══ DATA SECTION
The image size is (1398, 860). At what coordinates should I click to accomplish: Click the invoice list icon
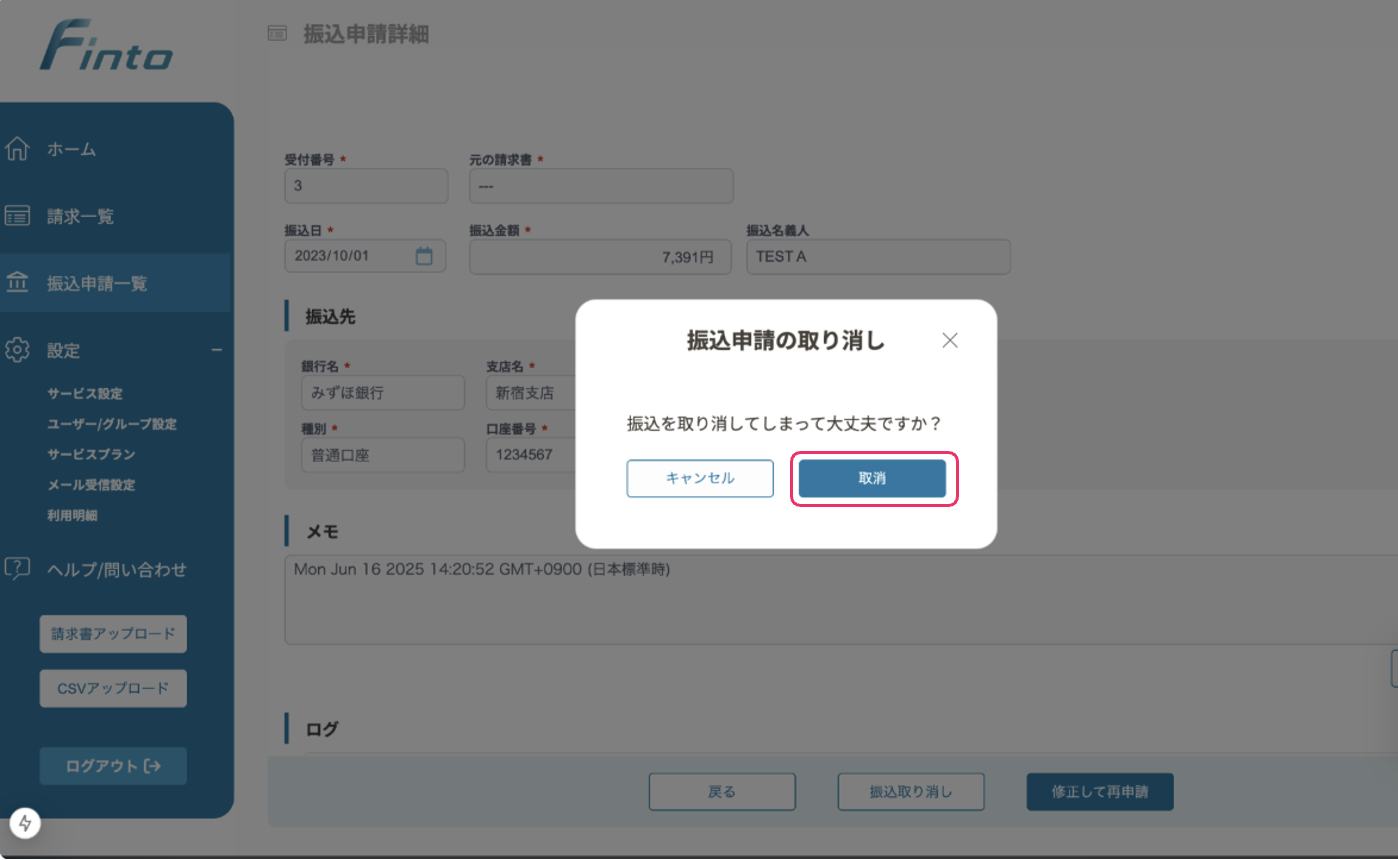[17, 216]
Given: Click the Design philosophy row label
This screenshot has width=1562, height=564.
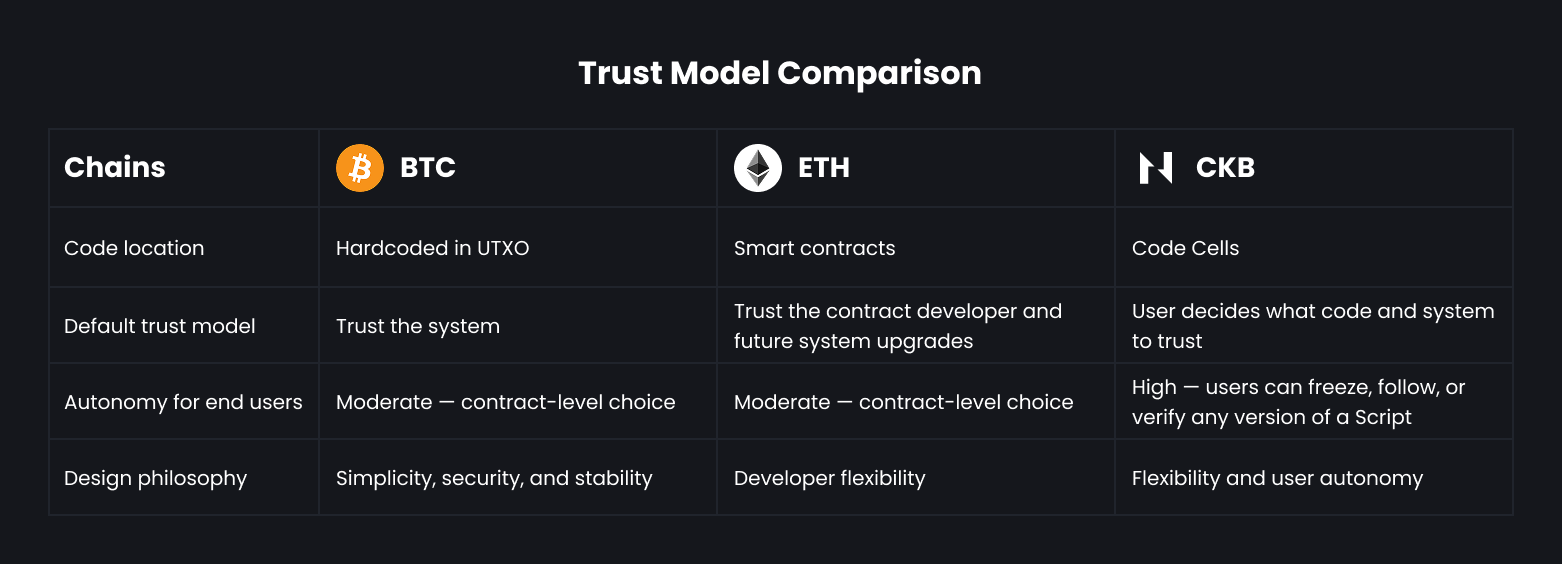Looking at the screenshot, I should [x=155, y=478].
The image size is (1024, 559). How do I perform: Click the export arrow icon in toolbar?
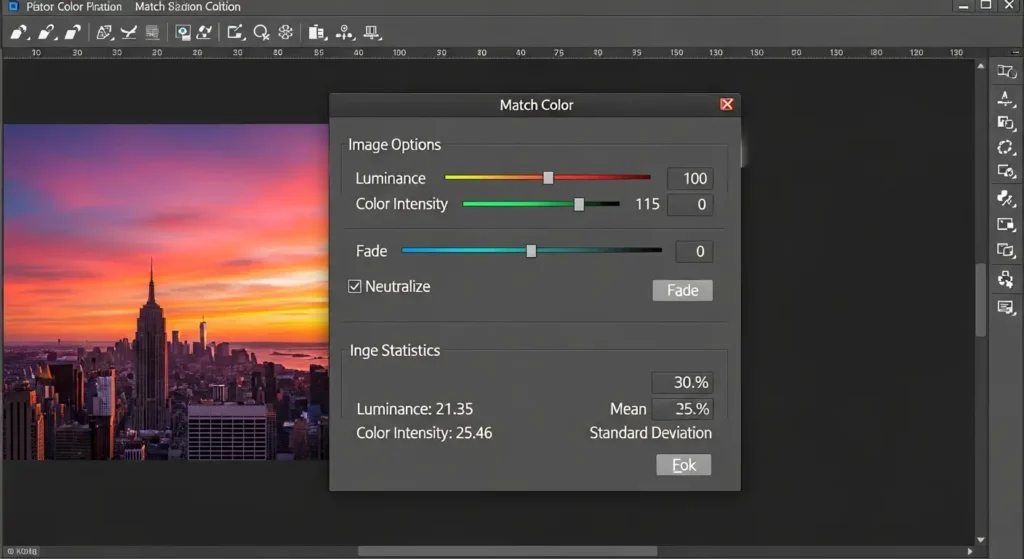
════
══ DATA SECTION
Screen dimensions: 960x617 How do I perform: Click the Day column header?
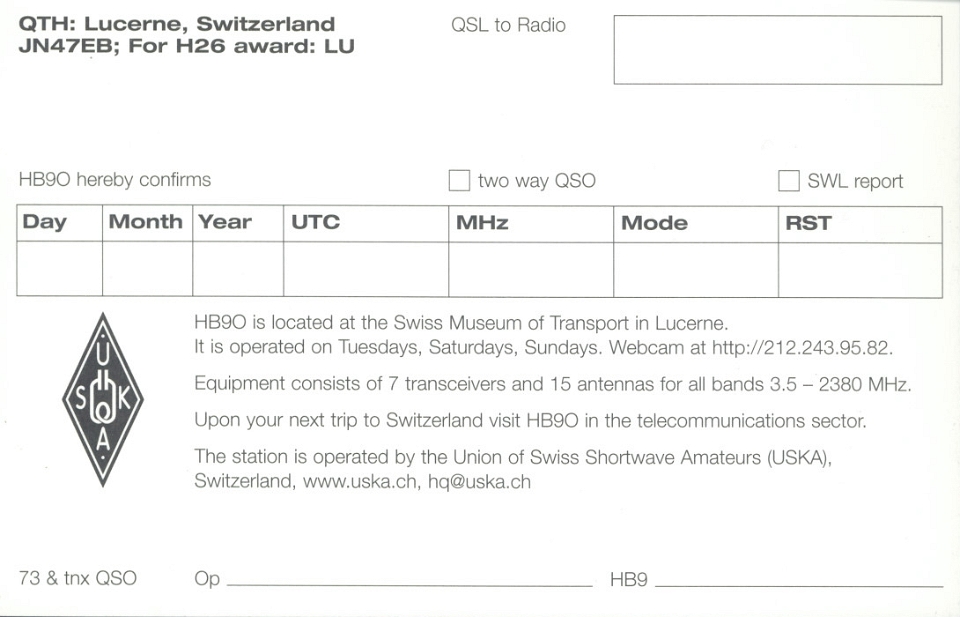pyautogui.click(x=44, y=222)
════
══ DATA SECTION
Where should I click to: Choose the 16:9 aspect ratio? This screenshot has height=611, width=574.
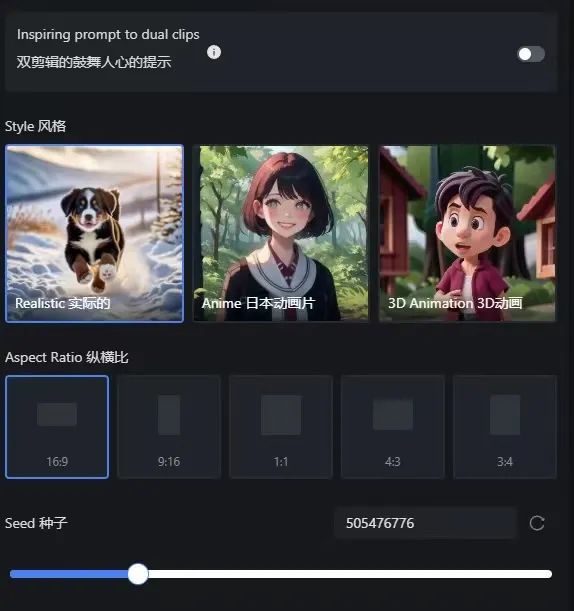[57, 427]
════
> WHAT YOU NEED TO DO:
Skipping the pictures, print the lines in the listing above exactly as written, starting at the line with "This screenshot has width=1562, height=564." and ending at the line with "The image size is (1024, 559).", both included.

> RESULT:
This screenshot has width=1562, height=564.
Looking at the screenshot, I should [x=155, y=478].
The image size is (1024, 559). How do I perform: Click the export arrow icon in toolbar?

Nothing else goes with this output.